Но Жером обернулся, и улыбнулся, и пошел ко мне, и мое сердце забилось вновь.
Мы оба не знали; мы не протянули друг другу руки и не поцеловались. Он сразу предложил мне кофе, и мы рассмеялись, когда моя рука, оцепеневшая на пластмассовом стаканчике, задвигалась. Я встала, готовая следовать за ним, хотя он ни о чем меня не просил. У тебя усталый вид. Я поправила прядь волос; я спасла человека прошлой ночью. Он улыбнулся; я тоже. Он сделал несколько шагов, мы удалились от остальных, от косых взглядов, от тяжких вздохов; чуть подальше, в каком-то коридоре, я положила руку на его запястье, тихонько, совсем тихонько, без нажима, ничего не пытаясь сказать, просто, наверно, желая удостовериться, что это он, как щиплешь себя в детстве, чтобы убедиться, что ты жив, что это не сон.
Когда я шепнула Жером, он шепнул в ответ и я есть у тебя.
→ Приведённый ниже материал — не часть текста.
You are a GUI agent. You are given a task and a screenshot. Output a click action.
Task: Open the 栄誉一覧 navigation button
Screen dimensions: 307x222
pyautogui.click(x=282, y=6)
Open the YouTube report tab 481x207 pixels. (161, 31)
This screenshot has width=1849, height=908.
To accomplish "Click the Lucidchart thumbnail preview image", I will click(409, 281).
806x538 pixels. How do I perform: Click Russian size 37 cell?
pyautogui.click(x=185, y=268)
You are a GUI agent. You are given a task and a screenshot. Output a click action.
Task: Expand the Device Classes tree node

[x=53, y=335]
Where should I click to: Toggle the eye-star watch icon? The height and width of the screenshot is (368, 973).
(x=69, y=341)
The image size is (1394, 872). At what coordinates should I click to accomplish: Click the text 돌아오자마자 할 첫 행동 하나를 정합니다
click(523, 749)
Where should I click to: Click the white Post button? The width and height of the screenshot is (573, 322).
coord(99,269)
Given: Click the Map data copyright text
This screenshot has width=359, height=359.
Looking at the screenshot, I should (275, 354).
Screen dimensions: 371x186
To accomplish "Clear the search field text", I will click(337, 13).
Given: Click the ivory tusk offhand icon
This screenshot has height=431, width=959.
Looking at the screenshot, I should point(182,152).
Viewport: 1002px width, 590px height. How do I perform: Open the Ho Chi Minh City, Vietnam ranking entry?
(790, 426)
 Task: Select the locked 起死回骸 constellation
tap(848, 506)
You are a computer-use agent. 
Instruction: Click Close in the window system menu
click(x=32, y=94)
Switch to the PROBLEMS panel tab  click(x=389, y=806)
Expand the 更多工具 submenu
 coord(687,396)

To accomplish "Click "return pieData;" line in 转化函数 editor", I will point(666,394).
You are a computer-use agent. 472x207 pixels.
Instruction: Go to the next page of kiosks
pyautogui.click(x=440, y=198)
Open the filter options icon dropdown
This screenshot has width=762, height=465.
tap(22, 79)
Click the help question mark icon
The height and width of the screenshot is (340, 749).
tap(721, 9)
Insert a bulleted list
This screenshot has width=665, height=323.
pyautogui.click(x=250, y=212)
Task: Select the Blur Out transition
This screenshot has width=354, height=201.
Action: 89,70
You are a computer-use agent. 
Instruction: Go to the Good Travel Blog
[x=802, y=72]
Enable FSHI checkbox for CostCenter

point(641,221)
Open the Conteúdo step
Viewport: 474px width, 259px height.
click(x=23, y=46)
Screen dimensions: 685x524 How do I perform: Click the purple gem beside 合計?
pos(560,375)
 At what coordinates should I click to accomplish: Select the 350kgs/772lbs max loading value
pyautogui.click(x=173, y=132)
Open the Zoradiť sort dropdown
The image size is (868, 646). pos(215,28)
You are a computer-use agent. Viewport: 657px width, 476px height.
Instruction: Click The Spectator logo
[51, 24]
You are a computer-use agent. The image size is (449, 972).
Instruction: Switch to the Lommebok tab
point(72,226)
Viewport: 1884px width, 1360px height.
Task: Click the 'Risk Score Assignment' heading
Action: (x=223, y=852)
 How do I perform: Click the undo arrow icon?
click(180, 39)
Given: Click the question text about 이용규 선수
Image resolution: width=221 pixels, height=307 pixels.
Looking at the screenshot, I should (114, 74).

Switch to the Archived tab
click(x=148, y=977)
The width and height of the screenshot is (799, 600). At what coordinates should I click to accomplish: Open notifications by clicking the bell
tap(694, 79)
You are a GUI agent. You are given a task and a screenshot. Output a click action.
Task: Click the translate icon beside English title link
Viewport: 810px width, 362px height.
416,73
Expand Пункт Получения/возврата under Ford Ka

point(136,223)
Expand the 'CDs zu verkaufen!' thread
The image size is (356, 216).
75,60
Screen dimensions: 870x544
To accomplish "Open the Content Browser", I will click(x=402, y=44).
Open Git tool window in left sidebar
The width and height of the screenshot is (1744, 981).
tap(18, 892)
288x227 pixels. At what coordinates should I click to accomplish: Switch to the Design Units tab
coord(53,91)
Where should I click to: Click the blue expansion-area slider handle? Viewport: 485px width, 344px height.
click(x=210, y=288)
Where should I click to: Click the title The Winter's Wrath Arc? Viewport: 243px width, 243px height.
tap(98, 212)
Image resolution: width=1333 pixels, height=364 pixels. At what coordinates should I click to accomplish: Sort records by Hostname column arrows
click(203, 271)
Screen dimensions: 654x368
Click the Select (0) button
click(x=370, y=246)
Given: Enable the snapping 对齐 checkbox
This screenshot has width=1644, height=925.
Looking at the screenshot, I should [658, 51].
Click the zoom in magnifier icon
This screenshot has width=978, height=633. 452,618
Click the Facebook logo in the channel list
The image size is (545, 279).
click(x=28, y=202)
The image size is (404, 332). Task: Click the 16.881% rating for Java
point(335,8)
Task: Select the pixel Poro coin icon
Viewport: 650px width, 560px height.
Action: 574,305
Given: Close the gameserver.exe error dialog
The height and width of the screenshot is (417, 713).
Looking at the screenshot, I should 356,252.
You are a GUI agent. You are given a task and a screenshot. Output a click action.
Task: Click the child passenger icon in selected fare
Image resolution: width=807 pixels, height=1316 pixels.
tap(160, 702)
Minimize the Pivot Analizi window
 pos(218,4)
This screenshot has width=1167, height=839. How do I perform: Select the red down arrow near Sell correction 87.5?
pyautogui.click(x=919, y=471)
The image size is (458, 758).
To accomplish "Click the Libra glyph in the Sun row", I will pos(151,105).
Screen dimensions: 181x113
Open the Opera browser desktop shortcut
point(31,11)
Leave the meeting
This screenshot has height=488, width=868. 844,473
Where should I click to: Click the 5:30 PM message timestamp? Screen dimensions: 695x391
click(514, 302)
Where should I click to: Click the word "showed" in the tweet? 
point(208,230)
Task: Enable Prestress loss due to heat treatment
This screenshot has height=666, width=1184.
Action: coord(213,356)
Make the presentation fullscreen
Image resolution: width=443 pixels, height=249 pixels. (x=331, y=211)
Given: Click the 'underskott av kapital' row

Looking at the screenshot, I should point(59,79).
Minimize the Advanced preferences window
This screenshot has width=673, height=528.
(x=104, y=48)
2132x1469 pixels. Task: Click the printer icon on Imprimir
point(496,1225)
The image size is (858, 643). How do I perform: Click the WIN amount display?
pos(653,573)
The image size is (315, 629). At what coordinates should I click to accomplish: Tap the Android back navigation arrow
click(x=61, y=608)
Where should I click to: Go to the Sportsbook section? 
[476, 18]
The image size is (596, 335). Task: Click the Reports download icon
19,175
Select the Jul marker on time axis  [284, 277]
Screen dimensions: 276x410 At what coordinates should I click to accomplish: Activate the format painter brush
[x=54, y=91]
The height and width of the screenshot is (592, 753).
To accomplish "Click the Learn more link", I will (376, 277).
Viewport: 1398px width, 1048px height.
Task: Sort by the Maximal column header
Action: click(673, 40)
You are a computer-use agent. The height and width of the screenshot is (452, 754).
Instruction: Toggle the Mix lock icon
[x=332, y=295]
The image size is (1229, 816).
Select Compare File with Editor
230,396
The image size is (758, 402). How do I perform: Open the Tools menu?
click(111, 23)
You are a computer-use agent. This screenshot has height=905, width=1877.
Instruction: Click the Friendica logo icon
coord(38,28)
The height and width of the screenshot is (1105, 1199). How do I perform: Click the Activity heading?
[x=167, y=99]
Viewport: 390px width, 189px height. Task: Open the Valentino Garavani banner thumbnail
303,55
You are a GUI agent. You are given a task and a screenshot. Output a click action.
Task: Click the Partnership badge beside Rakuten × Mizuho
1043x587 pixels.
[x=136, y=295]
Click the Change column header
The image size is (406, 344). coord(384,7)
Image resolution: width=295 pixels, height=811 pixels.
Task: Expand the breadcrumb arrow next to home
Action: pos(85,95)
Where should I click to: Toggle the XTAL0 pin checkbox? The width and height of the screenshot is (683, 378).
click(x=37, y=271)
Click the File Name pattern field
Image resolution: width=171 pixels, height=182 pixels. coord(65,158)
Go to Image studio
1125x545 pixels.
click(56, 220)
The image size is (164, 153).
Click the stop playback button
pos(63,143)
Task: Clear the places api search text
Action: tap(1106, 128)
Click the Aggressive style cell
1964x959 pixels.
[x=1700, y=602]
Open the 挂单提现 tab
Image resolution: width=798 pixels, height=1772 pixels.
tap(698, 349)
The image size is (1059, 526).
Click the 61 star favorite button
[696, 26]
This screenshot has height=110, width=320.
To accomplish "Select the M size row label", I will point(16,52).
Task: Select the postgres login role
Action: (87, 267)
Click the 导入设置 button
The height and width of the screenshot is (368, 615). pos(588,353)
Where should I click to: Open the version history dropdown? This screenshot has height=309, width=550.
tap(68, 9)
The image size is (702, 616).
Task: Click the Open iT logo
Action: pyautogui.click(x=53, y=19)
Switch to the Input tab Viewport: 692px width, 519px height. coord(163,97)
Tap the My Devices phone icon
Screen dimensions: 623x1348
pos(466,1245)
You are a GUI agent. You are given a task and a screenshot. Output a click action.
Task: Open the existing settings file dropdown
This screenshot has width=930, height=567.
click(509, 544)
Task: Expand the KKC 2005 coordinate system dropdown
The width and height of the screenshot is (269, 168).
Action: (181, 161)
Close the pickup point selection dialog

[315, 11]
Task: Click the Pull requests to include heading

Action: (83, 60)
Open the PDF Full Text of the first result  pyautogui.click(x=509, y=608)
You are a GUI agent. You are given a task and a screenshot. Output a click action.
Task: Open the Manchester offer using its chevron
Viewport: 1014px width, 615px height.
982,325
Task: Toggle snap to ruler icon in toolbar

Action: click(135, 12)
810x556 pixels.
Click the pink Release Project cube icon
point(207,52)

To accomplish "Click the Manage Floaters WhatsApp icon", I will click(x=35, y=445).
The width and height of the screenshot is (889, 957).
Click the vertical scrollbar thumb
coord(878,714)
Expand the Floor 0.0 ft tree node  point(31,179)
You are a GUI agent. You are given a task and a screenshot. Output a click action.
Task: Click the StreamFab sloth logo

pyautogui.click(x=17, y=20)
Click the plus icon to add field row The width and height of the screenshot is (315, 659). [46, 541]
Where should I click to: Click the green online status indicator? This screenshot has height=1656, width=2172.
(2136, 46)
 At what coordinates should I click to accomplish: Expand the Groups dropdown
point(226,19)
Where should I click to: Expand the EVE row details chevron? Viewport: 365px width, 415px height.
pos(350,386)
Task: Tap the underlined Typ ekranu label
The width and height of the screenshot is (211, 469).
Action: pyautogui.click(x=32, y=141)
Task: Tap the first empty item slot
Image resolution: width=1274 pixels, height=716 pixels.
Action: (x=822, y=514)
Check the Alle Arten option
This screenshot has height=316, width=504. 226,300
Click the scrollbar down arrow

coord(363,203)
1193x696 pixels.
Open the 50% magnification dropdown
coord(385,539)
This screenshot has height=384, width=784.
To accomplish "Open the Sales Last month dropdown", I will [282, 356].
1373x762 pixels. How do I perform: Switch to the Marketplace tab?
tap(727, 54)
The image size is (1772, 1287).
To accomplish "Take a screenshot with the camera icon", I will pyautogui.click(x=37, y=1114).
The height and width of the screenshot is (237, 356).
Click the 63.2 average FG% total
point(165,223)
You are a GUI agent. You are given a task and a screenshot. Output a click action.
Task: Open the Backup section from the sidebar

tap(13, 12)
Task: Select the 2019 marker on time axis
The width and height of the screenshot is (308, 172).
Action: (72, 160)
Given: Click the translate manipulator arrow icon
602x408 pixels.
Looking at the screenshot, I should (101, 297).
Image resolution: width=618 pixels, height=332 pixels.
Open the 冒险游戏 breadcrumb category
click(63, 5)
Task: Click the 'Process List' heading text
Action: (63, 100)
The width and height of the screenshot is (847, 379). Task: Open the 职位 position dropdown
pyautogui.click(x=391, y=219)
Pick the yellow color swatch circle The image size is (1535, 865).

Мы спустились в больничную столовую. В этот час там было пусто. Только буфетчица расставляла стопки тарелок, приборы, пластиковые подносы перед нашествием голодных; да в глубине, у широких окон с видом на море, пожилая женщина кокетливого вида мяла в руках мешалку для кофе, нервно, как будто перебирала четки. Губы ее дрожали, глаза блестели.
Жером взял бутылку воды, но пить нам не хотелось.
Все, что я любила в его лице, проступало на нем, несмотря на усталость прошедших лет. Он был немного округлее, мягче, чем в моей памяти; в ту пору, когда я могла бы умереть за него, все бросить и потерять себя, осмелься тогда один из нас на жесты, что отсекают от детства и ввергают в пучину взрослой жизни.
Мы долго смотрели друг на друга, скорее как старые знакомые по школе, приветливые и любопытные, чем двое бывших пылко влюбленных; и в этом взгляде были сразу и наша неловкость, и наше смятение, и наша былая неудача, и наше предательство. Он вдруг открыл рот. Ты. Но продолжать он не смог. И тогда поверх стола, разделявшего нас, я подвинула руку. Осторожно. Мои пальцы коснулись его пальцев, переплелись с ними, укоренились в его ладони. Мы долго сидели молча.
А потом наши пальцы начертали слова на нашей коже. Они извлекли на свет наши воспоминания, наши былые страхи. Записали нашу странную встречу.
Позже он отвел меня в палату, где лежал мой утопленник. Его бесплотное тело походило на паука – трубки капельниц были жуткими лапами.
– Он только что ненадолго очнулся, – сказала медсестра. – Произнес одно слово. Роза.
А потом голова его скатилась набок, как слеза. Бороздка ртути.
* * *
После обеда мы встретились у выхода из Института. Он был в шортах, в легкой рубашке, кожа загорелая. Душ смыл усталость, стер тяготы прошлой ночи, когда он спасал старика, оказывал помощь гулякам с бала пожарных: два ножевых ранения, неудачное падение со скутера с переломом ноги в трех местах.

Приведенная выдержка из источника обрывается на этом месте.